**Trecho selecionado**
Os dados obtidos, se considerada a idade dos usuários, nos apontam a preponderância de um público relativamente jovem. No momento da realização da triagem, 97 (20,55%) usuários possuíam entre 18 a 22 anos; 97 (20,55%) entre 23 a 27 anos e 32 (13,56%) entre 28 e 32 anos. Há, para além disso, o decréscimo da procura por serviços psicológicos em tal instituição em função da idade dos usuários, como se pode constatar na Tabela 1:

Quanto ao estado civil declarado, 257 dos usuários declararam-se solteiros (54,44%); 151 casados (31,99%); 56 divorciados (11,86%) e 6 declaram-se viúvos (1,27%). Em dois casos (0,42%), a informação sobre estado civil não estava disponível.

Notou-se, no que tange à escolaridade do público atendido, a predominância de uma população instruída: 128 pessoas com Ensino Superior incompleto (27,11%) e 129 pessoas com Ensino Superior completo (27,33%), totalizando 54, 44% da amostra, ou 257 pessoas. Além disso, 108 usuários (22,88%) já haviam completado o Ensino Médio. Apenas 95 usuários (20,13%) não haviam concluído o Ensino Médio, dentre estes, 50 usuários possuíam o Ensino Médio incompleto (10,59%), 15 possuíam o Ensino Fundamental completo (3,17%) e 30 usuários não haviam concluído o Ensino Fundamental (6,35%). Em 12 casos esta informação não estava disponível (2,54%).

**Dados fornecidos**
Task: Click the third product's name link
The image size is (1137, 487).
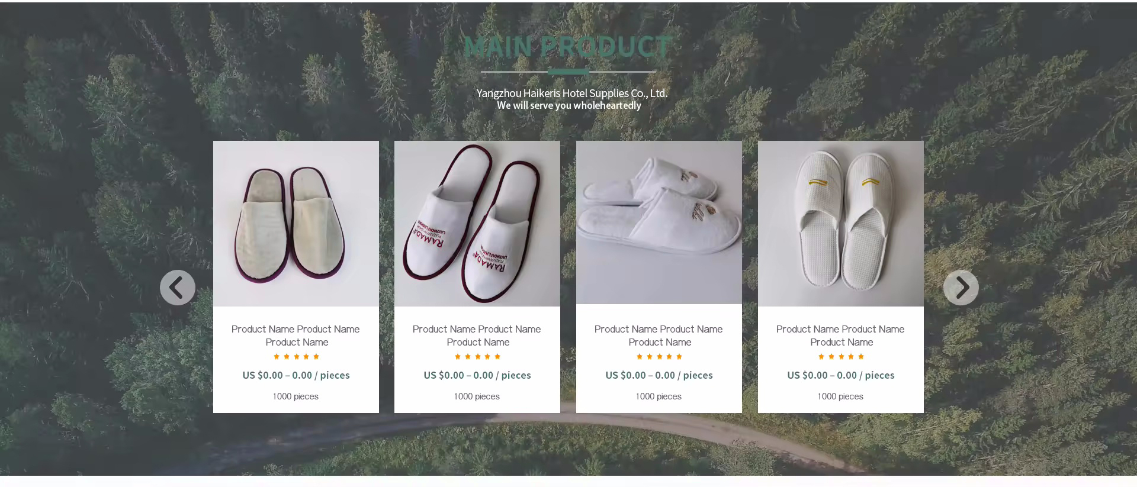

* * *

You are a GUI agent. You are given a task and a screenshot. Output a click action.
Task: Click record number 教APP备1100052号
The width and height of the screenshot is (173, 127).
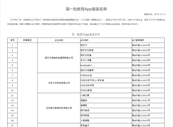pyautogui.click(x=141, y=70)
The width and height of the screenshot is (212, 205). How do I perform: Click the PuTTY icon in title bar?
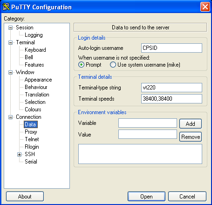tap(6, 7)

* * *

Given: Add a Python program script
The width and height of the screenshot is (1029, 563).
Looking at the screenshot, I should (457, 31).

**Instruções**
#1 Por favor, transcreva do trecho selecionado tudo o que vai de "Notou-se, no que" até "estava disponível (2,54%).".
#2 Passe para o inglês esta frase do trecho selecionado: "Quanto ao estado civil declarado, 257 dos usuários declararam-se solteiros (54,44%); 151 casados (31,99%); 56 divorciados (11,86%) e 6 declaram-se viúvos (1,27%)."
Os itens não têm nenhuma função aqui.

**Respostas**
#1
Notou-se, no que tange à escolaridade do público atendido, a predominância de uma população instruída: 128 pessoas com Ensino Superior incompleto (27,11%) e 129 pessoas com Ensino Superior completo (27,33%), totalizando 54, 44% da amostra, ou 257 pessoas. Além disso, 108 usuários (22,88%) já haviam completado o Ensino Médio. Apenas 95 usuários (20,13%) não haviam concluído o Ensino Médio, dentre estes, 50 usuários possuíam o Ensino Médio incompleto (10,59%), 15 possuíam o Ensino Fundamental completo (3,17%) e 30 usuários não haviam concluído o Ensino Fundamental (6,35%). Em 12 casos esta informação não estava disponível (2,54%).

#2 As for declared marital status, 257 of the users declared themselves single (54.44%); 151 married (31.99%); 56 divorced (11.86%) and 6 declared themselves widowed (1.27%).